Improved Cycling Performance and Safety Characteristics of NMC811/G-Si Battery Cells with an Optimised Electrolyte Formulation

Abstract

An increase in the practical energy density of anodes can be achieved when using 10%–25% silicon in graphite composite anodes. This is sufficient as the practical capacity of lithium-ion batteries (LIBs) is limited by the cathode capacity and applicable current densities (<4 mA cm−2). Using an NMC811 cathode and a graphite–15% silicon (G-Si15%) composite anode, the performance of more than 20 electrolyte formulations have been evaluated. Of these formulations, EC/EMC+1.2 M LiPF6 containing FEC/VC or LiFSI/VC combinations were shown to have superior performance over the parent electrolyte.

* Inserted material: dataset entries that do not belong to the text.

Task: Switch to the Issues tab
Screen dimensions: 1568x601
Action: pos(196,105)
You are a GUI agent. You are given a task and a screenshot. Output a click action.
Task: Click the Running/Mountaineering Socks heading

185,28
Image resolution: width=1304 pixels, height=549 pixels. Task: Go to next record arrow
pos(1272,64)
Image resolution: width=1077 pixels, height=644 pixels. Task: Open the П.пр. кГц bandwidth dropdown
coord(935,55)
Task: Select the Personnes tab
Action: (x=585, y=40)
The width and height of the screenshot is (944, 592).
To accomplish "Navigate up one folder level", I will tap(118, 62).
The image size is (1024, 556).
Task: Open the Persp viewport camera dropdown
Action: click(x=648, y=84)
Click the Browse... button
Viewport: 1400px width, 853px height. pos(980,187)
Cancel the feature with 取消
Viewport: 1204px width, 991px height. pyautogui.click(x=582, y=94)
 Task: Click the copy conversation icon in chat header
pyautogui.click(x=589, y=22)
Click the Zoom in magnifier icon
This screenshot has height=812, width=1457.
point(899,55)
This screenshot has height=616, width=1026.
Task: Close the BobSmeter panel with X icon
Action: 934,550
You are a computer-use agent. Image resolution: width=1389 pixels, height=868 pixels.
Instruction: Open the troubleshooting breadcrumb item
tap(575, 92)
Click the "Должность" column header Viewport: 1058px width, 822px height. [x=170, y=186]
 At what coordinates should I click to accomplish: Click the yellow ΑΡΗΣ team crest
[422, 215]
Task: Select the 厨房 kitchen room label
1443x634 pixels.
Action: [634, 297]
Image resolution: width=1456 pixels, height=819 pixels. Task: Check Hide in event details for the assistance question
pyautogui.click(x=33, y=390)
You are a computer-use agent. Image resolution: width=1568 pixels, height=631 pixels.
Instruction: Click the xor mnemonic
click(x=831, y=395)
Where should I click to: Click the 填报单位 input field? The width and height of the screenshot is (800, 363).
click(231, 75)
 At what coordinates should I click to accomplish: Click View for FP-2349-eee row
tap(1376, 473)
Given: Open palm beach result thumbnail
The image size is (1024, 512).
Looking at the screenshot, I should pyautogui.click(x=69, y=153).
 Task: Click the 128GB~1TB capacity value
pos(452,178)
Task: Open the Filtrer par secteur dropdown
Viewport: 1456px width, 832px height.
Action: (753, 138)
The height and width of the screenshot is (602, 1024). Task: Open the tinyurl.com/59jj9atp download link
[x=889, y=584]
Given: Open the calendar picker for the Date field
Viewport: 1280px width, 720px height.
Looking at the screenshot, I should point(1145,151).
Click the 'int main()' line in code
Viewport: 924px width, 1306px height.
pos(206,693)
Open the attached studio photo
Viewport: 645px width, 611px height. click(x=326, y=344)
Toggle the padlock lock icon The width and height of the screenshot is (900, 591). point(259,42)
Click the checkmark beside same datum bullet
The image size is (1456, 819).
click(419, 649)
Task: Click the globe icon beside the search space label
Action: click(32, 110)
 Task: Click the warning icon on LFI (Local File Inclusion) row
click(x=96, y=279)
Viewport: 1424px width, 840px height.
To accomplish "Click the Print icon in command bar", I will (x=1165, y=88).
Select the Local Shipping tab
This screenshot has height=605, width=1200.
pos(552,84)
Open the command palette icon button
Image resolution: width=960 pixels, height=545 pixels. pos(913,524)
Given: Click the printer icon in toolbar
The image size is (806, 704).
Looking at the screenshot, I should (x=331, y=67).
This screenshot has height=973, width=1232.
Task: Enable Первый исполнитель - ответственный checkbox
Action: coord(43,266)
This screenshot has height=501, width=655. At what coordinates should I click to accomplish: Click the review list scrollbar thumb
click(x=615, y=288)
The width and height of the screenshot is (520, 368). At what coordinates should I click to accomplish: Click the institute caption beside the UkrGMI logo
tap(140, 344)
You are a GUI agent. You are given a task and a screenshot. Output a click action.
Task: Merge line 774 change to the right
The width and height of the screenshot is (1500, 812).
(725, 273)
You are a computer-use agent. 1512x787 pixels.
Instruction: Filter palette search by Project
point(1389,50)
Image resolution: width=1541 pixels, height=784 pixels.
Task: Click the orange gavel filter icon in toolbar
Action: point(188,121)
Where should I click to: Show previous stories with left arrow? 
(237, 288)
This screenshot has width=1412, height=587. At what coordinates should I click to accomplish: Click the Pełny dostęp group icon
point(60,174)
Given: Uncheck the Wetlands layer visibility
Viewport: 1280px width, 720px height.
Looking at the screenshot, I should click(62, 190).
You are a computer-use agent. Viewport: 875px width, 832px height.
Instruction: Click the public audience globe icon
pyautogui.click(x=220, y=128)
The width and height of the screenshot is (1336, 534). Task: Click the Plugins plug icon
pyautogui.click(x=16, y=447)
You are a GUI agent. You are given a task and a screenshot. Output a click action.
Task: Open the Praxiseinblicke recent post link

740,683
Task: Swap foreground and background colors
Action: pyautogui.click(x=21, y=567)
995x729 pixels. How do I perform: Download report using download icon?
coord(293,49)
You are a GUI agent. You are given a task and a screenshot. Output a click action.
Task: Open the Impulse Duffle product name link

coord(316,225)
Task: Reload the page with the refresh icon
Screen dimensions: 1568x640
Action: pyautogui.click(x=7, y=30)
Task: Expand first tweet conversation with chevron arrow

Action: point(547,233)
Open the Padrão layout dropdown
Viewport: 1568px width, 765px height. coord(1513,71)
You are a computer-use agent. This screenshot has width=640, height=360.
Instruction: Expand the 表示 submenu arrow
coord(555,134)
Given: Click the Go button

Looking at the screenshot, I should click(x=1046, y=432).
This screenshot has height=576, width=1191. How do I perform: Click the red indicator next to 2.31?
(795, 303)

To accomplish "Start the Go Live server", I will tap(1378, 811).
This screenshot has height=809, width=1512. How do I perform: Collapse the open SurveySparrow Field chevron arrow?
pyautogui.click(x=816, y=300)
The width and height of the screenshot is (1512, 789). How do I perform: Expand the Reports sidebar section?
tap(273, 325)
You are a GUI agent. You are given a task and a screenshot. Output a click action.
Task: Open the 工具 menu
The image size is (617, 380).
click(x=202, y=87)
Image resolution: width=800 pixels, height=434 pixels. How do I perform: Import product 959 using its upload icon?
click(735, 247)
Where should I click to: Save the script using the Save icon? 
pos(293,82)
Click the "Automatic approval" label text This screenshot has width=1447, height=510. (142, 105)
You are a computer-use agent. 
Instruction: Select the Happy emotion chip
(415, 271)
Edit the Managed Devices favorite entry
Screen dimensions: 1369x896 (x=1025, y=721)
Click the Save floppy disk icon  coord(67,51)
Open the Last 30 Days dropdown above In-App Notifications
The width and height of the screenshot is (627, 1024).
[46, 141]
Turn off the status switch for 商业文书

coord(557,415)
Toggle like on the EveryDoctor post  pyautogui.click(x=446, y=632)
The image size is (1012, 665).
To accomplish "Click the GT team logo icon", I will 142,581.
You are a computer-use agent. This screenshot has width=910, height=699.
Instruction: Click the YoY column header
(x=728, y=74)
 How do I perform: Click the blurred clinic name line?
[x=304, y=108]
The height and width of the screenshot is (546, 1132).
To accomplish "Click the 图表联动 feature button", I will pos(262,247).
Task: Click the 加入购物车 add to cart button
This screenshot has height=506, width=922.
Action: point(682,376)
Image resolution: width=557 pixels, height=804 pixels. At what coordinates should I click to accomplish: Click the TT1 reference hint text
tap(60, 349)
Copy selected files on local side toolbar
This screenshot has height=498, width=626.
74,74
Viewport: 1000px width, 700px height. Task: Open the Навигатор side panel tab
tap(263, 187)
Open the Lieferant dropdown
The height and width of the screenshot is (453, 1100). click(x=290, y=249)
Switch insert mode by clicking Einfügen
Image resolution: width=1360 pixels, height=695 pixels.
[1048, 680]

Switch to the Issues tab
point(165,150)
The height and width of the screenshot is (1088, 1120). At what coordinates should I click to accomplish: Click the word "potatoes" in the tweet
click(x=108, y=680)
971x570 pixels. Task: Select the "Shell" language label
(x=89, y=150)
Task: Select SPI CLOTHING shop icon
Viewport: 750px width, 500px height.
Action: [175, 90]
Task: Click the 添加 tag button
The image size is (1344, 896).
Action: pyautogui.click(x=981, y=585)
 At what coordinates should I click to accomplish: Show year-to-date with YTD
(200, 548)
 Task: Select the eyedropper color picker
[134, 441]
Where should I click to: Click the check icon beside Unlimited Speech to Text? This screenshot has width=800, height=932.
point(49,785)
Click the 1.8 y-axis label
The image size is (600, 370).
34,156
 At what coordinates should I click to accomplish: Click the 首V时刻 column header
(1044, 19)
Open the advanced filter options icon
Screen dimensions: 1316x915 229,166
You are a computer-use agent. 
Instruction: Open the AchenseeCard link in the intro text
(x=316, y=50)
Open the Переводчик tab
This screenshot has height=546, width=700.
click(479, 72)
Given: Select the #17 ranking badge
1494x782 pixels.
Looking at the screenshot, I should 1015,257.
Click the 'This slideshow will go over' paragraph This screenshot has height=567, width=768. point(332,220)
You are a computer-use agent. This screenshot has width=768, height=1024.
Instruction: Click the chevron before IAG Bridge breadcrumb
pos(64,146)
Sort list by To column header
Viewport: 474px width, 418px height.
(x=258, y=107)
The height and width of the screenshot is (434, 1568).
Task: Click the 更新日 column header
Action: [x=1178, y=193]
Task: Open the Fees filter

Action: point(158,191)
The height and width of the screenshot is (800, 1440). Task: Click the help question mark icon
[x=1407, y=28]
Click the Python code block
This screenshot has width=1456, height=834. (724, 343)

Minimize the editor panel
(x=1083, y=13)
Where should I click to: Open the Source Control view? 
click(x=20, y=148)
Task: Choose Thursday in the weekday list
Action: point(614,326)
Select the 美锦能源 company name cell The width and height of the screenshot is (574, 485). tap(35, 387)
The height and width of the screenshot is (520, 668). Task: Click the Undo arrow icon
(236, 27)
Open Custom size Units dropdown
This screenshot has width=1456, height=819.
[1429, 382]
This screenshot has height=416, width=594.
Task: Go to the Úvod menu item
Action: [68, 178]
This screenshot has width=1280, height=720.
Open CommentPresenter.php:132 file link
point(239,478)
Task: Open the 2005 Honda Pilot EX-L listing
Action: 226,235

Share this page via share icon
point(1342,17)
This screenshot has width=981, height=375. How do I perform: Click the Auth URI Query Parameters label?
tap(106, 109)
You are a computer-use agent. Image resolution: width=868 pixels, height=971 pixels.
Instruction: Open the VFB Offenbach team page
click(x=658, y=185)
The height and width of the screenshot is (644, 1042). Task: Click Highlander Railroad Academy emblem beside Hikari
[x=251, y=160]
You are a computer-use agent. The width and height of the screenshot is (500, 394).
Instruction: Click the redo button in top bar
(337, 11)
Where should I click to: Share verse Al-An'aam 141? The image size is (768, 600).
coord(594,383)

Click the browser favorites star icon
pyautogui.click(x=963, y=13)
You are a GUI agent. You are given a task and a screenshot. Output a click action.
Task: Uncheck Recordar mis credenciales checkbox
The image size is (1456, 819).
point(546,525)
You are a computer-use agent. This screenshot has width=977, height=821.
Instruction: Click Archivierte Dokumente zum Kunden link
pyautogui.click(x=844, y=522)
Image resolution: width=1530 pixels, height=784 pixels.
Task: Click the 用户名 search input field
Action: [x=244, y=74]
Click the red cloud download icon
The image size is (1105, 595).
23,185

Safer to operate ionic liquid-based electrolytes (ILELs) were found to be compatible with these electrodes at moderate cycling rates, with discharge capacities 15% lower compared to the conventional electrolytes. DSC data for both electrodes, cycled and uncycled, in contact with three different electrolytes were recorded. For the cathode in contact with the ILEL, temperatures of exothermic events were higher compared to those of carbonate-based electrolyte counterparts, whereas they were significantly lower for the G-Si15% anodes. In both cases when in contact with ILEL, the heat generated is considerably higher not only compared to samples containing carbonate-based electrolytes but also with respect to data reported for common graphite electrodes with the same ILEL.